US President Donald Trump on Thursday said that American troops would leave Iraq but gave no timetable for the withdrawal, as he met the country’s Prime Minister Mustafa al-Kadhemi for the first time in Washington.
The meeting comes with attacks on American targets by pro-Iranian fighters on the rise and the Iraqi government facing calls to expel the 5,000 US troops deployed in the country as part of anti-jihadist efforts.
Trump said alongside PM Kadhemi at the White House, “So at some point, we obviously will be gone,”
“We’ve brought it down to a very, very low level”, he added.
The US leader also said that military considerations as well as oil projects and development were on the agenda for his meeting with PM Kadhemi, who took office in May.

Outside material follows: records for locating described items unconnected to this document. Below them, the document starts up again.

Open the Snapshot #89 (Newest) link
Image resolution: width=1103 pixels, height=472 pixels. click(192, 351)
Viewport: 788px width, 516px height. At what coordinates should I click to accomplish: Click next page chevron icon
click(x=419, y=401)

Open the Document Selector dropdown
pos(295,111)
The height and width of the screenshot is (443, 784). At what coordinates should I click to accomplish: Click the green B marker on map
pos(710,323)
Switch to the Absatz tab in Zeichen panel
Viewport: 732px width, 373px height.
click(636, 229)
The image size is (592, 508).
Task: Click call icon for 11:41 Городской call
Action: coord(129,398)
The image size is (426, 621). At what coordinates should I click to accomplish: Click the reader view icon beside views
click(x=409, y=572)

PM Kadhemi said at the White House that he was “grateful” for US support in the war against the Islamic State jihadist group, which “strengthens our partnership for the best interest for our nation.”
The US military withdrew from Iraq in late 2011, leaving a small mission attached to the US embassy.

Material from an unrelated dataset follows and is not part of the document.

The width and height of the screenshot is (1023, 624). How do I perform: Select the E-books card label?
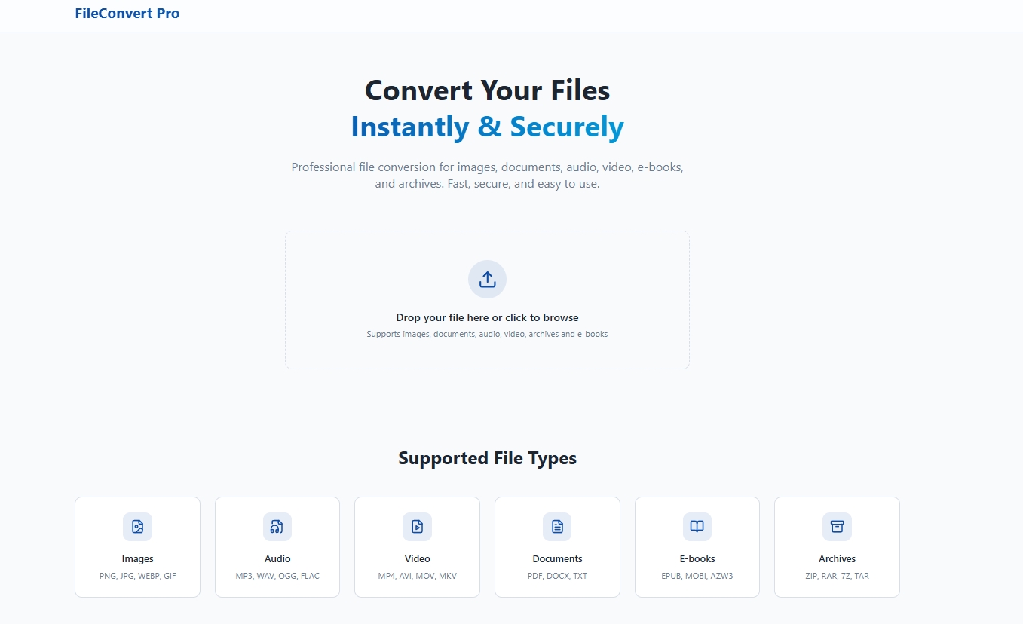pyautogui.click(x=697, y=559)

Kadhemi faces challenges from factions of the Hashed al-Shaabi, a coalition of Iraqi Shiite paramilitary groups with close ties to Iran.
On Wednesday, Secretary of State Mike Pompeo said that “armed groups not under the full control of the prime minister have impeded our progress,” calling for them to “be replaced by local police as soon as possible.”
On being asked about the plan for cutting the 5,000 US troops now in Iraq, Pompeo said that he had no numbers and urged people “not to focus on that.”
PM Kadhemi has angered armed groups by seizing border posts where they ran lucrative smuggling networks and imposed taxes on traders.
Attacks have risen in recent weeks, with the Iraqi army reporting another rocket attack on Tuesday evening targeting Baghdad airport, where US troops are based. The projectile did not cause damage or casualties, the army said.
Earlier in May, an American soldier and a British soldier, as well as one US contractor, were killed after rockets hit an Iraqi military base north of Baghdad.
Meanwhile, the relationship between Baghdad and Tehran must be “state-to-state and not via militias,” the source quoted Kadhemi as saying, adding that groups that “draw their strength from Iran” had bombed Iraqi targets and embezzled money.
In January, the attack at the Baghdad International Airport also killed Abu Mahdi al-Muhandis, the deputy commander of Iran-backed militias known as the Popular Mobilisation Forces (PMF).
The Iranian attack came after a US drone attacked on January 3 a convoy at Baghdad International Airport that killed Qassem Soleimani, commander of the Quds Force of Iran’s Islamic Revolution Guards Corps, and Abu Mahdi al-Muhandis, deputy chief of Iraq’s paramilitary Hashd Shaabi forces.